--- START ---

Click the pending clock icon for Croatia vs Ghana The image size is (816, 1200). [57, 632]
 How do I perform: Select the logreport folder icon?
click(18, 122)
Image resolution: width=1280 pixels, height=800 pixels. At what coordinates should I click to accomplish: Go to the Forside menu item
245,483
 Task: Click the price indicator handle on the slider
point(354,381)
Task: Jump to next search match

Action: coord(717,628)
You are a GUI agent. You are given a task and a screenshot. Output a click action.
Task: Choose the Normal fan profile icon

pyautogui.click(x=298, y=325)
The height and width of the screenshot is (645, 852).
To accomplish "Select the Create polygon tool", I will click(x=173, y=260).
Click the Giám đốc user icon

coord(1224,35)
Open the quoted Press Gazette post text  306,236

--- END ---

▸ What is required: Every entry above needs to be copied exactly.

▸ Exercise solution:
Click the pending clock icon for Croatia vs Ghana The image size is (816, 1200). [57, 632]
 How do I perform: Select the logreport folder icon?
click(18, 122)
Image resolution: width=1280 pixels, height=800 pixels. At what coordinates should I click to accomplish: Go to the Forside menu item
245,483
 Task: Click the price indicator handle on the slider
point(354,381)
Task: Jump to next search match

Action: coord(717,628)
You are a GUI agent. You are given a task and a screenshot. Output a click action.
Task: Choose the Normal fan profile icon

pyautogui.click(x=298, y=325)
The height and width of the screenshot is (645, 852).
To accomplish "Select the Create polygon tool", I will click(x=173, y=260).
Click the Giám đốc user icon

coord(1224,35)
Open the quoted Press Gazette post text  306,236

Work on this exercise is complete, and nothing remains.